2nd July 2004 at 01:00
Producing a local studies CD-Rom made a 'boring' town exciting, reports Carolyn O'Grady

"I used to think Eastbourne was this boring town," says Robyn Tucker. "I thought nothing had happened here. Now I think it's a lot more interesting."

Robyn is at Bourne Primary School. What changed her mind about her home town was an after-school club which produced a CD-Rom on its history. She discovered that the East Sussex resort was so heavily bombed during the Second World War that children evacuated there were returned to London to be sent elsewhere. German bombers often unloaded their unused bombs over the town as they returned home.

From interviewing elderly residents and investigating other sources, she also learned about the history of the school, everyday foods, and rationing. "I don't know how they survived on so little," says fellow club member, Ingrid Senaris de Almeida. Visits to the town, internet searches and interviews with elderly residents provided much of the information for the CD-Rom. But an equally rich source of stories was pupils' families.

Children were invited to explore their family trees and their kin's roads to Eastbourne. In Robyn's case that road had taken her family via Guyana, Sierre Leone and Singapore where her grandfather was in the police force and her grandmother was a nurse who looked after British soldiers during the war. Ingrid's family came from Brazil and Spain. Unusually for Eastbourne, 20 per cent of Bourne's pupils come from ethnic minorities.

All this information appears on the very professionally made CD-Rom, which "will be a major resource for Years 5 and 6", says headteacher Steve Salmon. "Teachers will be able to take specific units and use them across the curriculum in history and geography, for local studies, for example, IT; and in English, to provide for instance, purposes for writing. It takes the fantasy out of history and makes it real", he says. The CD-Rom would be on all the school's computers.

Organising the project was a small consulting and training company, A-Z Education. A core group of six children contributed most of the work. And three parents were also particularly involved along with a member of the local Family History Society, who brought photographs, ration books, gas masks, and other artifacts to the club. Money came from the Heritage Lottery Fund.

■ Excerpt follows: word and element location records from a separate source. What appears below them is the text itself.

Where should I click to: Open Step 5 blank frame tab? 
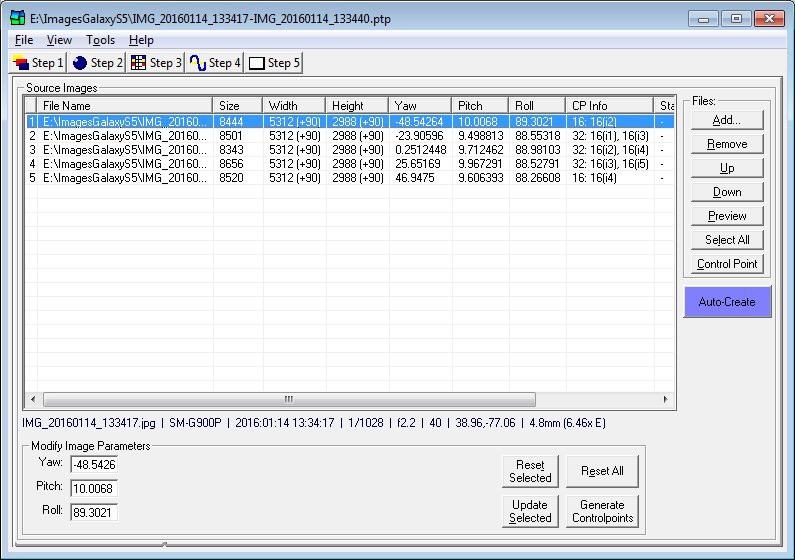point(274,63)
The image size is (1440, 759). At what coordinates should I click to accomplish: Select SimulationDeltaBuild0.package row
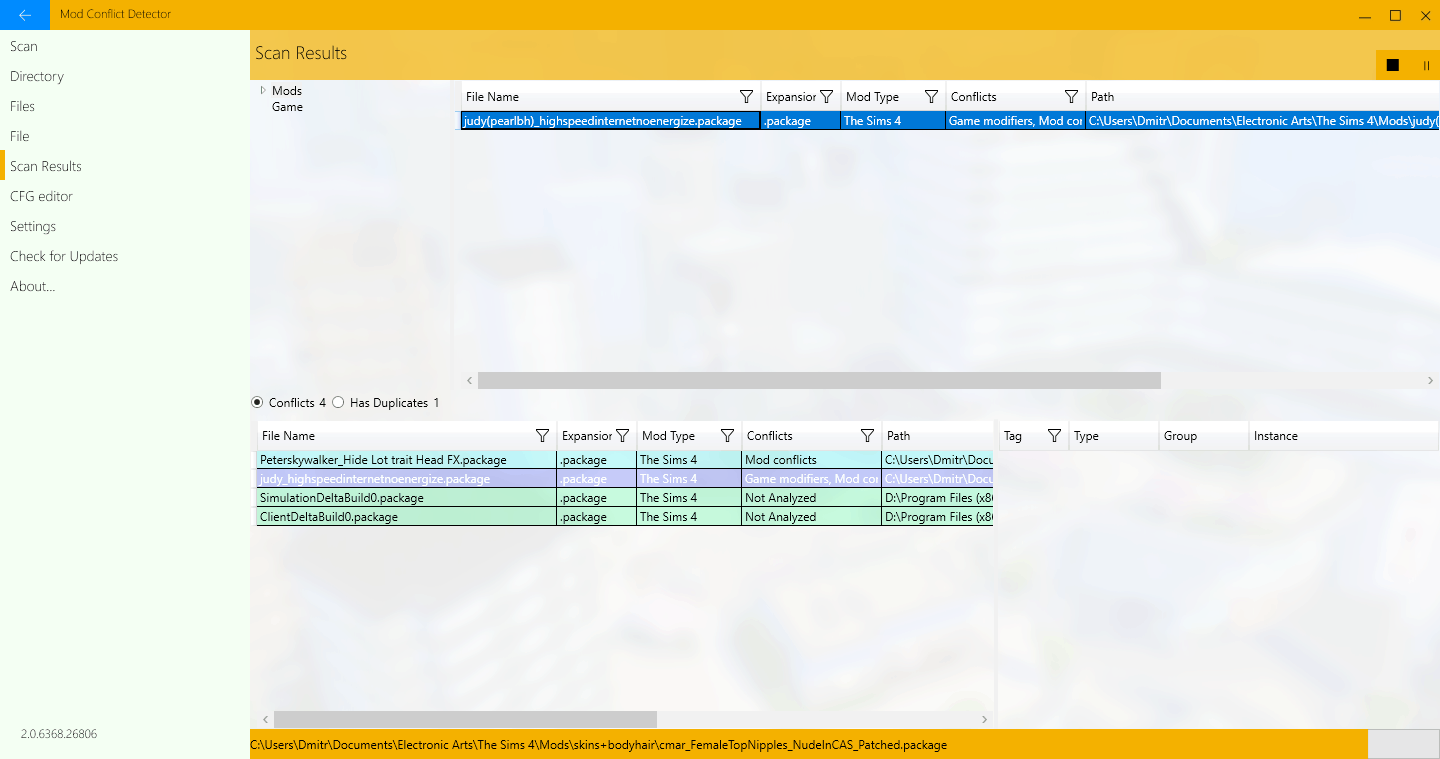click(342, 498)
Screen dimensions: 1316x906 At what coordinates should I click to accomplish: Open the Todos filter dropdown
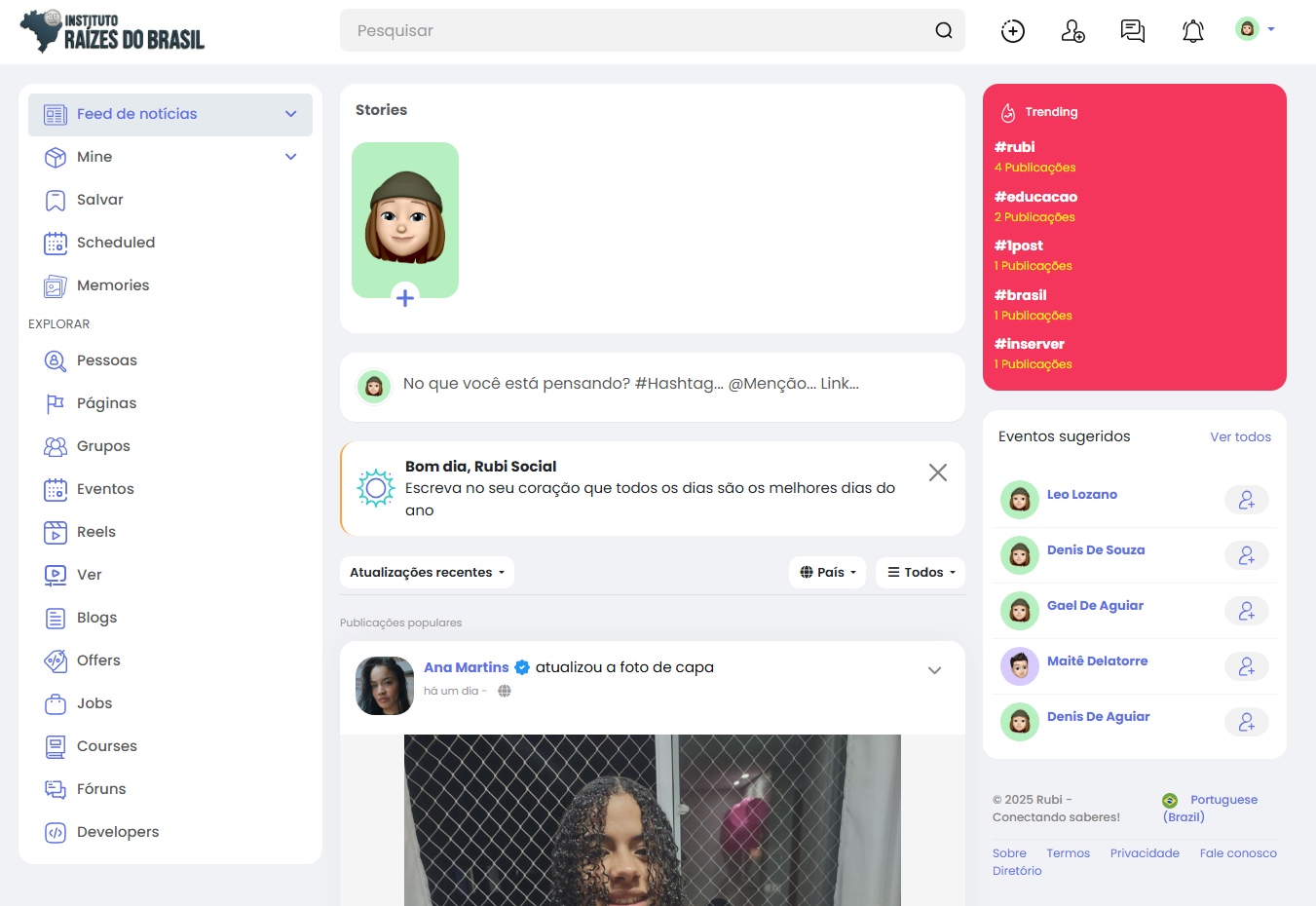click(x=921, y=573)
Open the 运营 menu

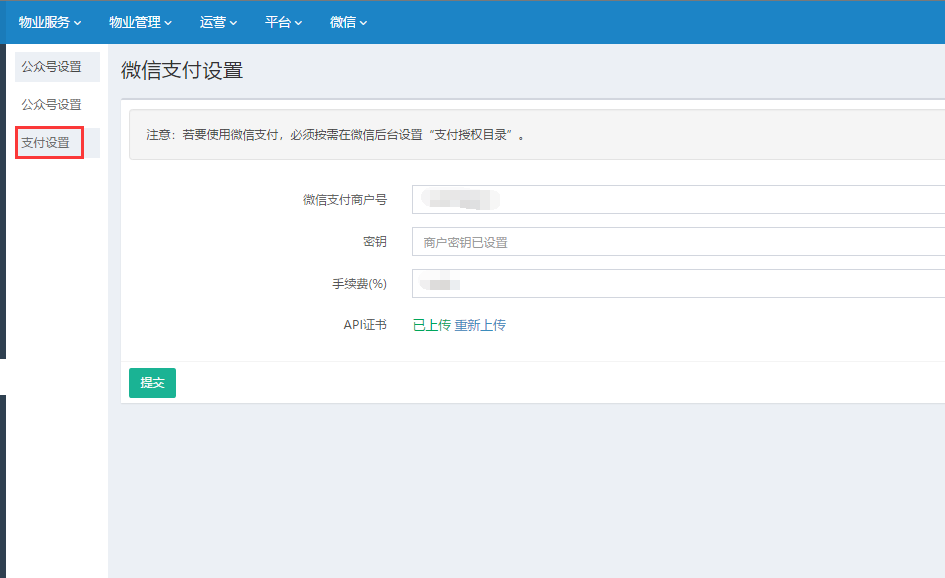[x=218, y=22]
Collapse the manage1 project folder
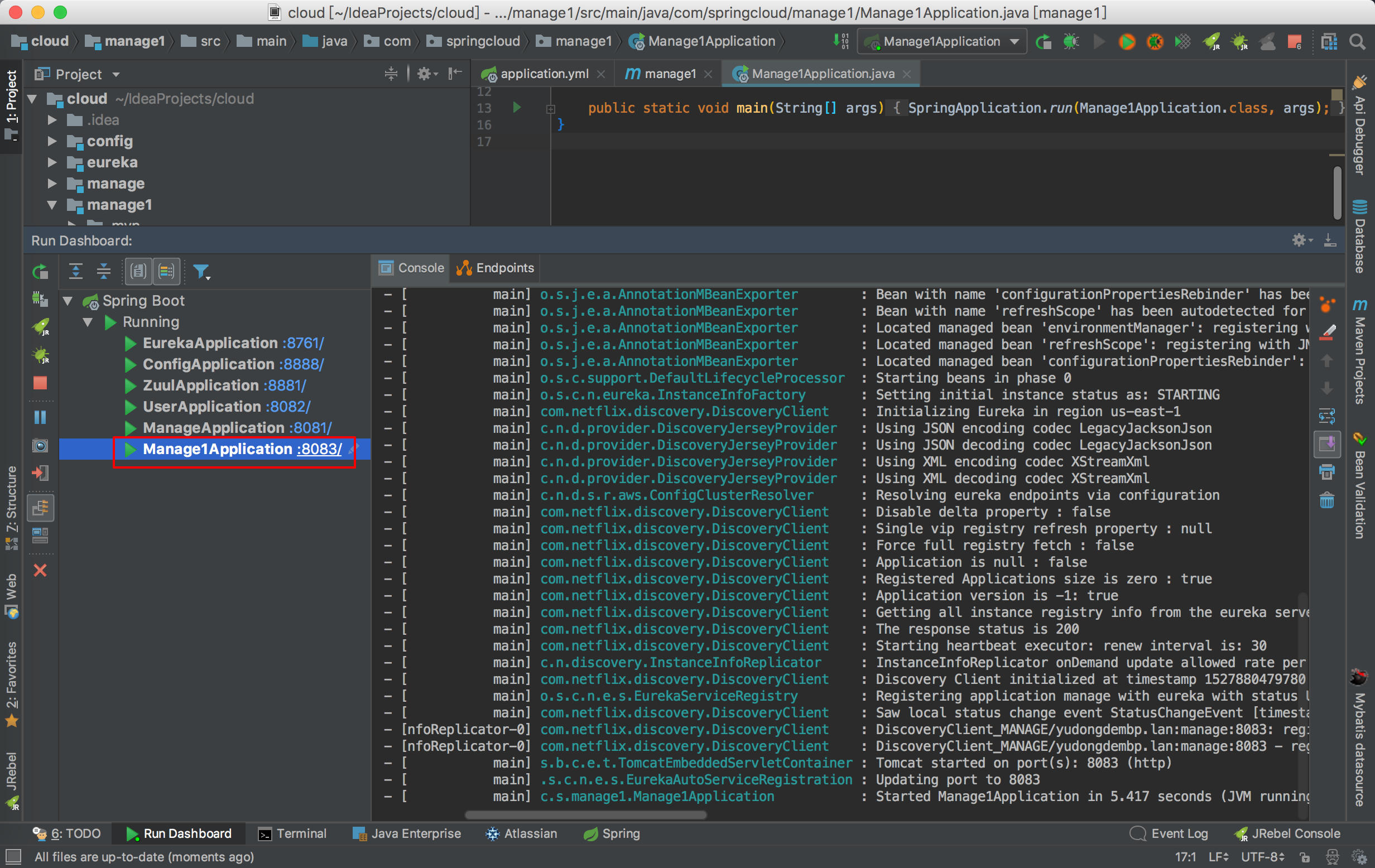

Filming was done with a digital video camera and the CD-Rom was put together using Microsoft's Producer and Movie Maker. Kathy Korpe, director of A-Z Education, says: "The making of a CD-Rom gives a real purpose for communications, and digital video cameras enable pupils' contributions to be changed if they don't like what they've done."

The first move was to advertise the project to pupils, parents and residents through newspaper advertisements and posters designed by pupils.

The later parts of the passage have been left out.